# [Exercise description]
Retyping the records exactly, down to the last line, is the whole job.
--- Records supplied Enclosed Below ---
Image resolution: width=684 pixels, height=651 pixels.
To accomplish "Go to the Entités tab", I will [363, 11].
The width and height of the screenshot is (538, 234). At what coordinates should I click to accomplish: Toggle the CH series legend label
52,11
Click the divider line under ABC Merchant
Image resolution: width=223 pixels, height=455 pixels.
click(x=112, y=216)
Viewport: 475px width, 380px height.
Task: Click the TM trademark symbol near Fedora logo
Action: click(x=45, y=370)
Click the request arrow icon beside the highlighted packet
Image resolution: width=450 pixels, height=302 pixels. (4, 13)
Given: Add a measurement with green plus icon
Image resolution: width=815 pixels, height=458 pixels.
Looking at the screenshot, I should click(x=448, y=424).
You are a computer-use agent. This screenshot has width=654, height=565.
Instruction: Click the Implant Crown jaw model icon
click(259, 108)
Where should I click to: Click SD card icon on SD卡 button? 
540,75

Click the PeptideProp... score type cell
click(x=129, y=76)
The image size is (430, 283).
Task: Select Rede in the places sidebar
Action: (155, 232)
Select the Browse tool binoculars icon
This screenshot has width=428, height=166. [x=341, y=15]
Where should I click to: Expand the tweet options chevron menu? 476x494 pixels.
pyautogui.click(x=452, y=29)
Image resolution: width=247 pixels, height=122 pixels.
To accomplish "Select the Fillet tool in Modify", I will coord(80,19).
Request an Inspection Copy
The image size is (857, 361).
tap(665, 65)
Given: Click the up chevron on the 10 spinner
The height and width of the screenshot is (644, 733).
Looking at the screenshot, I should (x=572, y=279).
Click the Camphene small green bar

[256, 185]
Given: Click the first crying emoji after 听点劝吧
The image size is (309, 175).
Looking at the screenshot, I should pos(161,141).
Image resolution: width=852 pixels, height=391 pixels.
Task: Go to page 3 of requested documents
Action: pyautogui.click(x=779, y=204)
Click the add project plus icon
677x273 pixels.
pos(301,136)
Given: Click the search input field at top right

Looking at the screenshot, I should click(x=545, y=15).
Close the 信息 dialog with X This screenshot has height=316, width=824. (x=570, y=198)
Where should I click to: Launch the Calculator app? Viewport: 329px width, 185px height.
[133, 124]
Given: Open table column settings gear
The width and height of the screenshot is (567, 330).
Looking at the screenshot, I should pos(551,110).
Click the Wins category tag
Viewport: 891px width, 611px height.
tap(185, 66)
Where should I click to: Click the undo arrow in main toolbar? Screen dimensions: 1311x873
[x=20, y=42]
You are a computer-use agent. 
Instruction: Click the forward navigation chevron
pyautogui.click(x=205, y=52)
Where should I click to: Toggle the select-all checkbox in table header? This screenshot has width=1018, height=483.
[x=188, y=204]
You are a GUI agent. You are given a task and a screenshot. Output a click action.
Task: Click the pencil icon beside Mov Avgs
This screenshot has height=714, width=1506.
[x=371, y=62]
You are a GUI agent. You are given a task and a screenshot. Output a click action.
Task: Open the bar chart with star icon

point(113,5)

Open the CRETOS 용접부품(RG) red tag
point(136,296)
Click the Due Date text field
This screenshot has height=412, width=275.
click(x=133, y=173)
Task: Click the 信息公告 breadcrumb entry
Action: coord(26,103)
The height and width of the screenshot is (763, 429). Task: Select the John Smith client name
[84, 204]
--- End of Enclosed Records supplied ---
# [Exercise result]
Image resolution: width=684 pixels, height=651 pixels.
To accomplish "Go to the Entités tab", I will [363, 11].
The width and height of the screenshot is (538, 234). At what coordinates should I click to accomplish: Toggle the CH series legend label
52,11
Click the divider line under ABC Merchant
Image resolution: width=223 pixels, height=455 pixels.
click(x=112, y=216)
Viewport: 475px width, 380px height.
Task: Click the TM trademark symbol near Fedora logo
Action: click(x=45, y=370)
Click the request arrow icon beside the highlighted packet
Image resolution: width=450 pixels, height=302 pixels. (4, 13)
Given: Add a measurement with green plus icon
Image resolution: width=815 pixels, height=458 pixels.
Looking at the screenshot, I should click(x=448, y=424).
You are a computer-use agent. This screenshot has width=654, height=565.
Instruction: Click the Implant Crown jaw model icon
click(259, 108)
Where should I click to: Click SD card icon on SD卡 button? 
540,75

Click the PeptideProp... score type cell
click(x=129, y=76)
The image size is (430, 283).
Task: Select Rede in the places sidebar
Action: (155, 232)
Select the Browse tool binoculars icon
This screenshot has width=428, height=166. [x=341, y=15]
Where should I click to: Expand the tweet options chevron menu? 476x494 pixels.
pyautogui.click(x=452, y=29)
Image resolution: width=247 pixels, height=122 pixels.
To accomplish "Select the Fillet tool in Modify", I will coord(80,19).
Request an Inspection Copy
The image size is (857, 361).
tap(665, 65)
Given: Click the up chevron on the 10 spinner
The height and width of the screenshot is (644, 733).
Looking at the screenshot, I should (x=572, y=279).
Click the Camphene small green bar

[256, 185]
Given: Click the first crying emoji after 听点劝吧
The image size is (309, 175).
Looking at the screenshot, I should pos(161,141).
Image resolution: width=852 pixels, height=391 pixels.
Task: Go to page 3 of requested documents
Action: pyautogui.click(x=779, y=204)
Click the add project plus icon
677x273 pixels.
pos(301,136)
Given: Click the search input field at top right

Looking at the screenshot, I should click(x=545, y=15).
Close the 信息 dialog with X This screenshot has height=316, width=824. (x=570, y=198)
Where should I click to: Launch the Calculator app? Viewport: 329px width, 185px height.
[133, 124]
Given: Open table column settings gear
The width and height of the screenshot is (567, 330).
Looking at the screenshot, I should pos(551,110).
Click the Wins category tag
Viewport: 891px width, 611px height.
tap(185, 66)
Where should I click to: Click the undo arrow in main toolbar? Screen dimensions: 1311x873
[x=20, y=42]
You are a computer-use agent. 
Instruction: Click the forward navigation chevron
pyautogui.click(x=205, y=52)
Where should I click to: Toggle the select-all checkbox in table header? This screenshot has width=1018, height=483.
[x=188, y=204]
You are a GUI agent. You are given a task and a screenshot. Output a click action.
Task: Click the pencil icon beside Mov Avgs
This screenshot has height=714, width=1506.
[x=371, y=62]
You are a GUI agent. You are given a task and a screenshot. Output a click action.
Task: Open the bar chart with star icon

point(113,5)

Open the CRETOS 용접부품(RG) red tag
point(136,296)
Click the Due Date text field
This screenshot has height=412, width=275.
click(x=133, y=173)
Task: Click the 信息公告 breadcrumb entry
Action: coord(26,103)
The height and width of the screenshot is (763, 429). Task: Select the John Smith client name
[84, 204]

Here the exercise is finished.